McDonalds Twitter Failure

The social media experts working for McDonald’s might want to consider finding new day jobs. One of the fundamental considerations when working inside the realm of social media is understanding that whatever can go wrong likely will, especially when the prospect of turning something negative is likely.

This week McDonald’s launched a campaign for their suppliers in which they asked them to use the hashtag #McDStories to share positive events that have occurred because of their partnerships with the fast food chain. As any social media expert with more than five minutes could have predicted it turned ugly very quickly.

Once customers heard about the hashtag campaign they began using it to tell stories about fingernails, hair and other disgusting objects being discovered in their McDonald’s meals.

In announcing the campaign McDonald’s tweeted:

Meet some of the hard-working people dedicated to providing McDs with quality food every day #McDStorieshttps://t.co/BoNIwRJS.”

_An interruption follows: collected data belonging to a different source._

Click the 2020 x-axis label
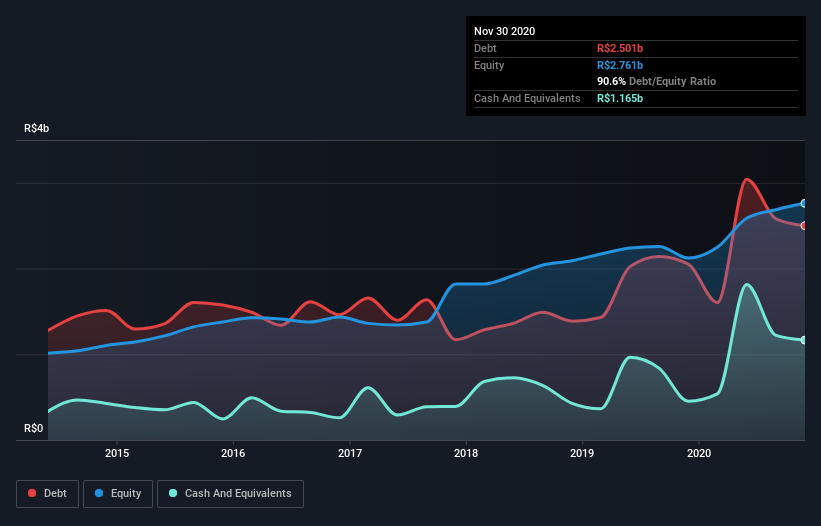Screen dimensions: 821x526 pyautogui.click(x=699, y=453)
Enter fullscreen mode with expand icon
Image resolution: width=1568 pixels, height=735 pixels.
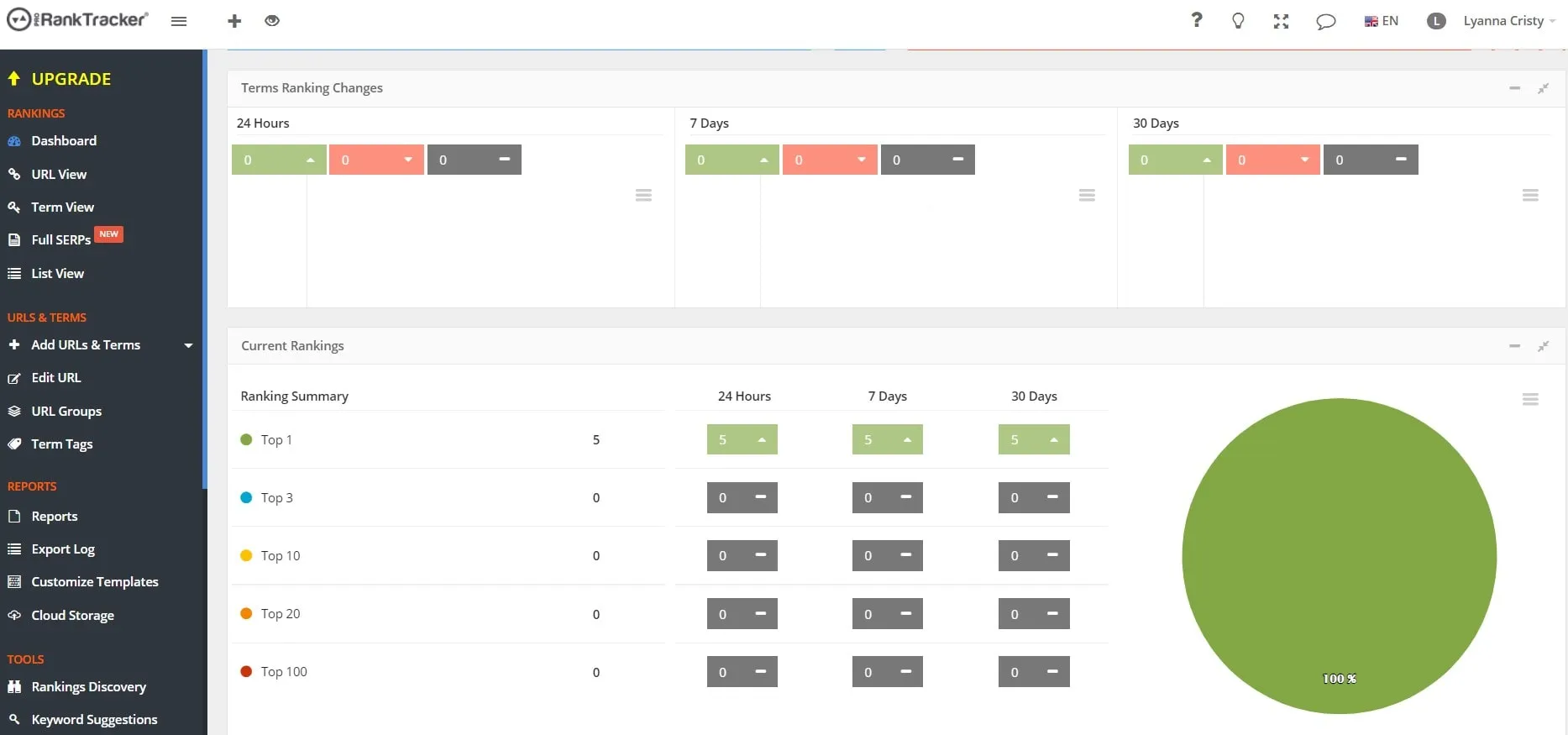1281,21
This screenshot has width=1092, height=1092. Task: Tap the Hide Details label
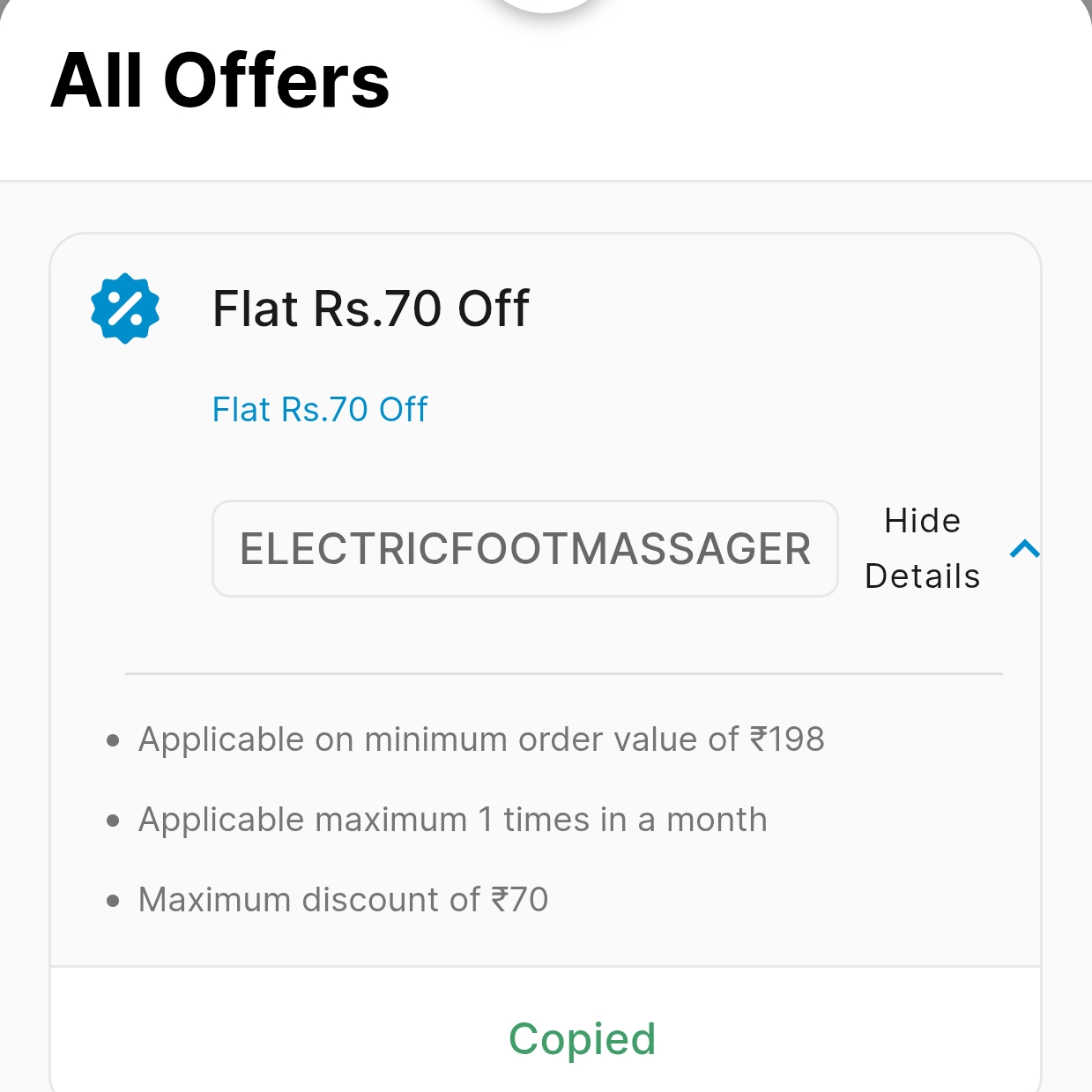(922, 548)
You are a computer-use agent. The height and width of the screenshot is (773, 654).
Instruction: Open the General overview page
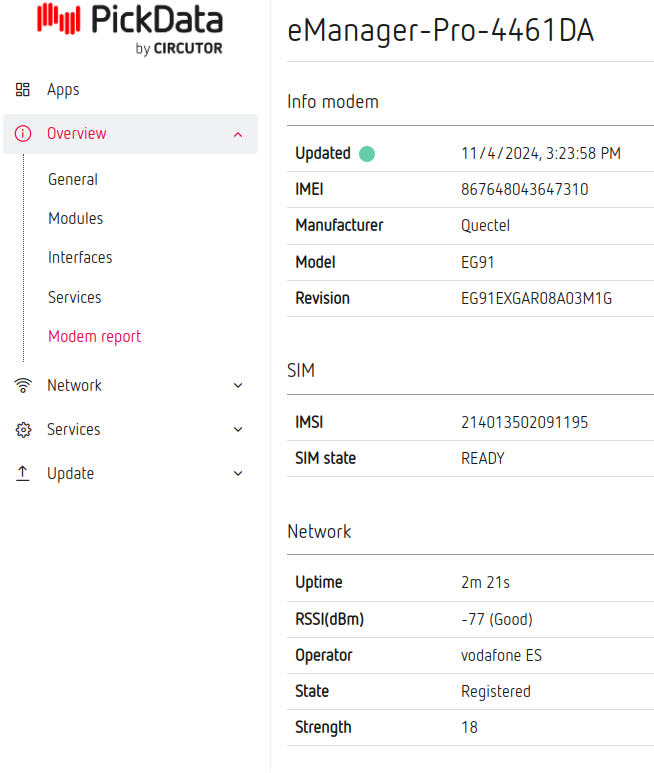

What followed were tweets that included:

“I haven’t been to McDonald’s in years, because I’d rather eat my own diarrhea.”

and

“One time I walked into McDonald’s and I could smell Type 2 diabetes floating in the air and I threw up.”

In attempting to cover up his own massive mistake McDonald’s social media director Rick Wion told Paid Content:

“Fans and detractors will chime in.” and “Within an hour, we saw that it wasn’t going as planned. It was negative enough that we set about a change of course.”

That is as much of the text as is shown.